General IP TIPS and WATCH-OUTS in Indonesia

  • Indonesia recognises ‘well–known’ trade marks (recognition of this is made on a case-by-case basis), but only to the extent that they may be used to prevent a third party from registering a similar trade mark, at least in theory. Often, ‘bad-faith’ registrations (intentionally registering someone else’s pre-existing IP) get registered by third parties and the rightful owner has to go through the expensive process of filing proceedings in the commercial court to cancel these bad-faith registrations.
  • When the need arises to enforce rights through the authorities, it is best that IP rights owners be aware of recent media coverage of corruption cases in Indonesia. The fact that corruption cases have been surfaced demonstrates the government’s efforts at cleaning up corruption cases; however it is still worth discussing a potential corruption risk with your attorney when enforcing your rights via the authorities.

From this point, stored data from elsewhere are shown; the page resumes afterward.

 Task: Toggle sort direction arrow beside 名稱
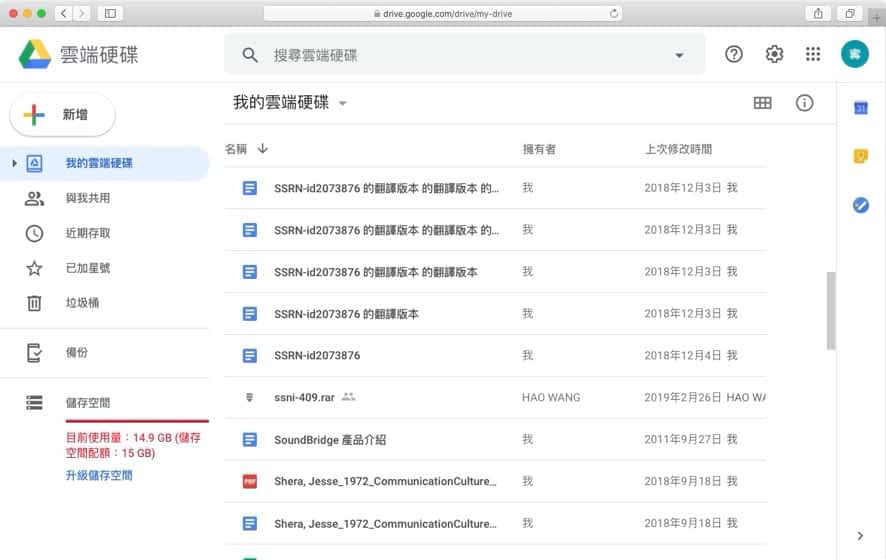tap(263, 149)
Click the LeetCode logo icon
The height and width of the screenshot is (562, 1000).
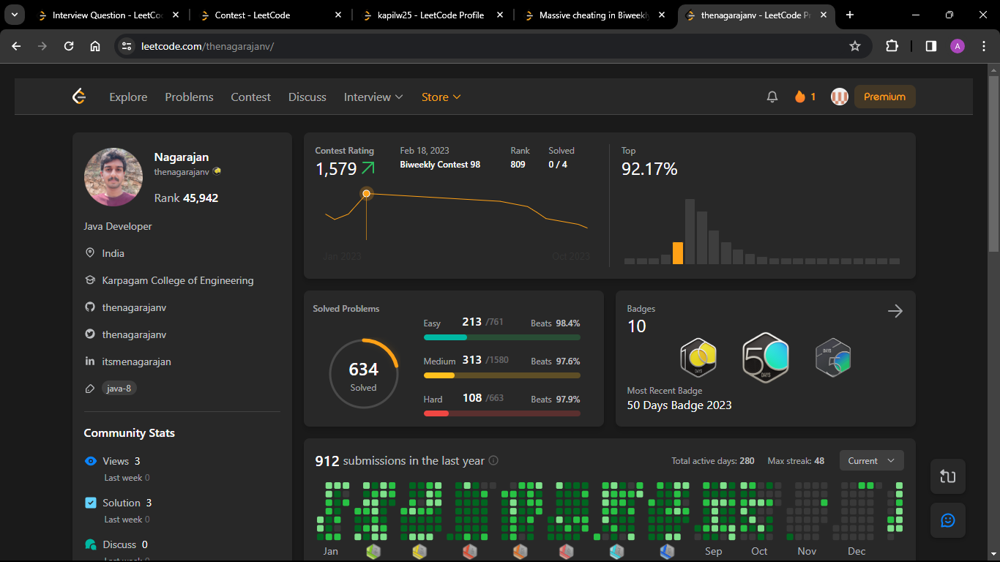click(79, 97)
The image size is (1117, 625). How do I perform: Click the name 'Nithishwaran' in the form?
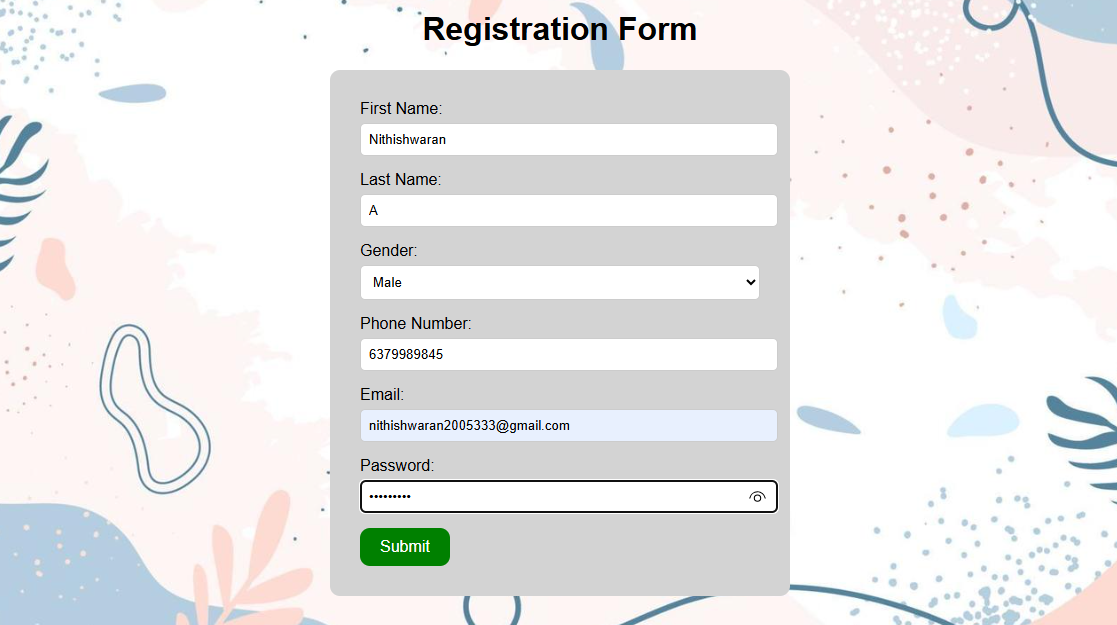(x=407, y=140)
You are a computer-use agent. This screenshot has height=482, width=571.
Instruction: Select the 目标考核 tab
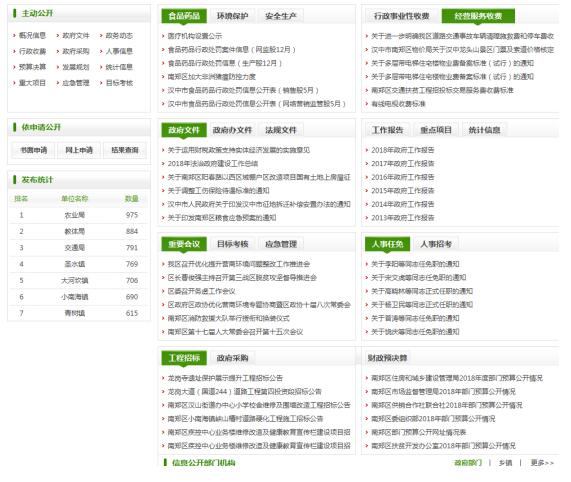(232, 244)
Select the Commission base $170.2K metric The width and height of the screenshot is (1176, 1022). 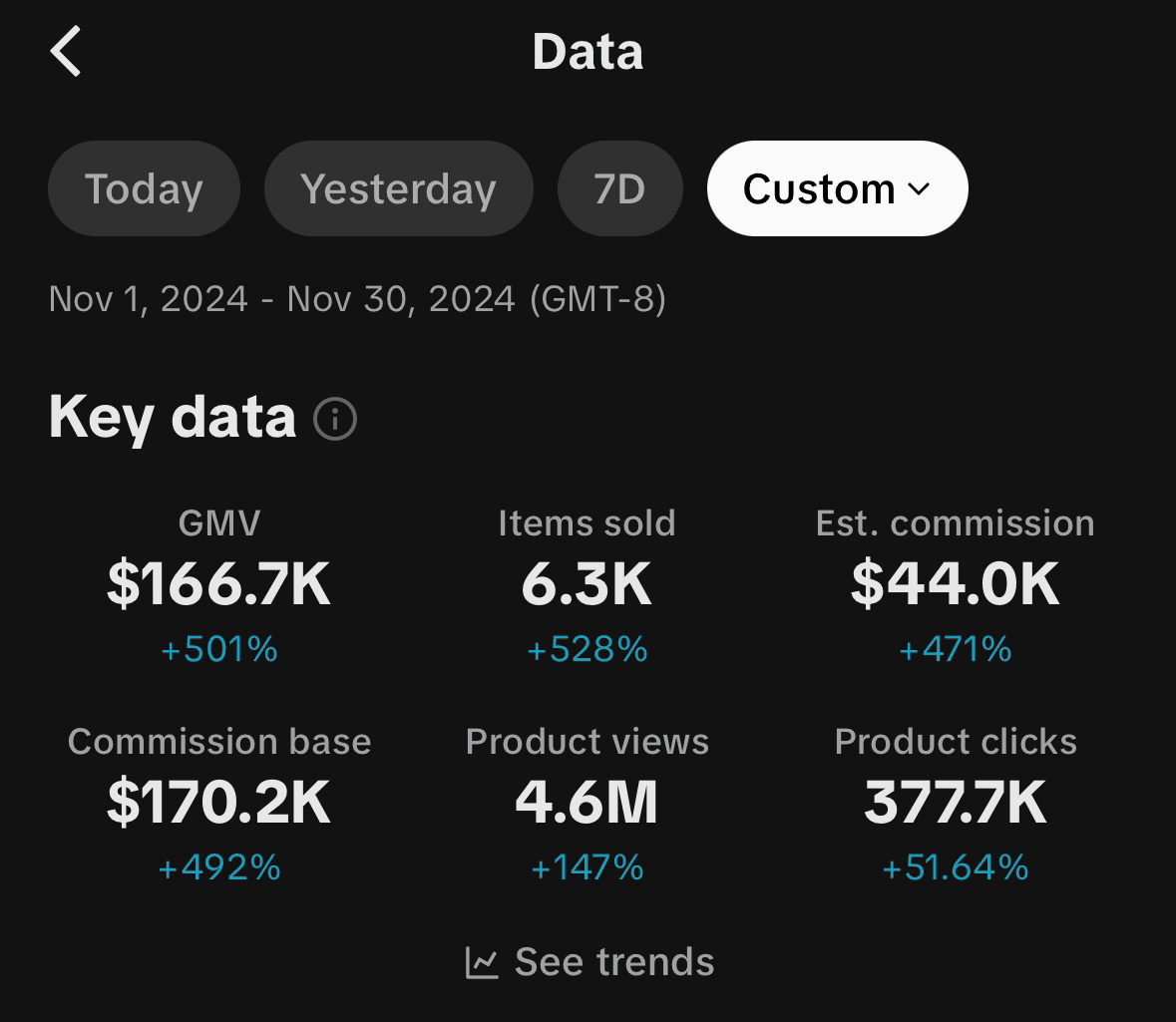point(218,803)
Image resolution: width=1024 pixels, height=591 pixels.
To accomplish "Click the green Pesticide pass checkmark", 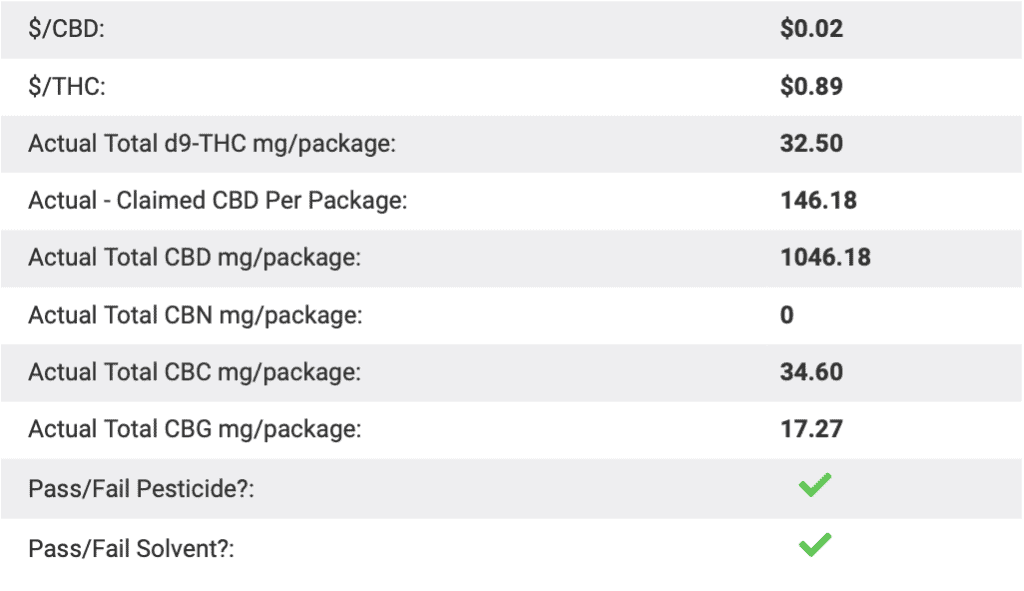I will point(815,487).
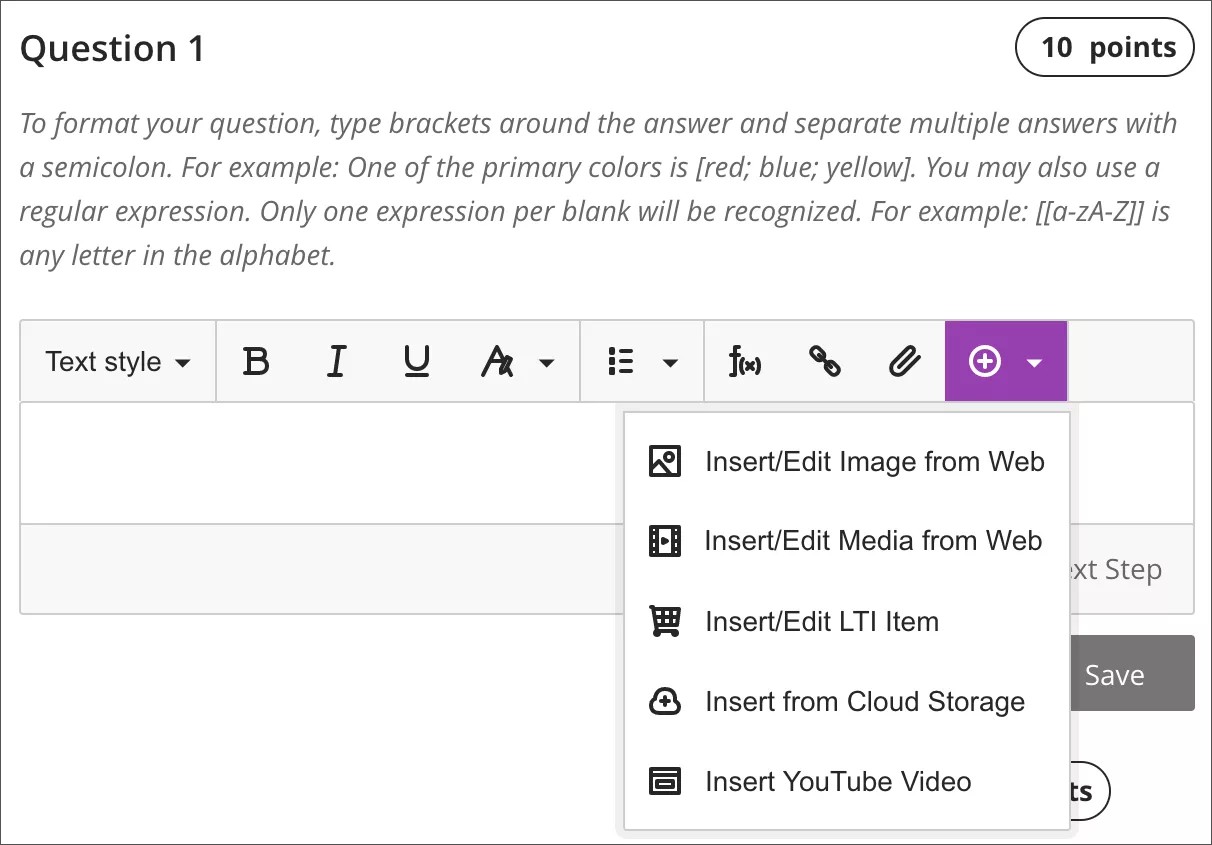Apply italic formatting
This screenshot has height=845, width=1212.
tap(336, 361)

  • Because IP rights enforcement in Indonesia can still be problematic, it is essential to register your rights there in order to stand a chance of defending them. Intellectual Property Rights are territorial in nature, which means that registrations in one country’s jurisdiction are not automatically enforceable in others, and therefore registrations in multiple countries may be necessary, particularly for businesses looking to internationalise. Indonesia operates under a ‘first-to file’ system, meaning that the first person to file an IP right in the Indonesian jurisdiction will own that right once the application is granted.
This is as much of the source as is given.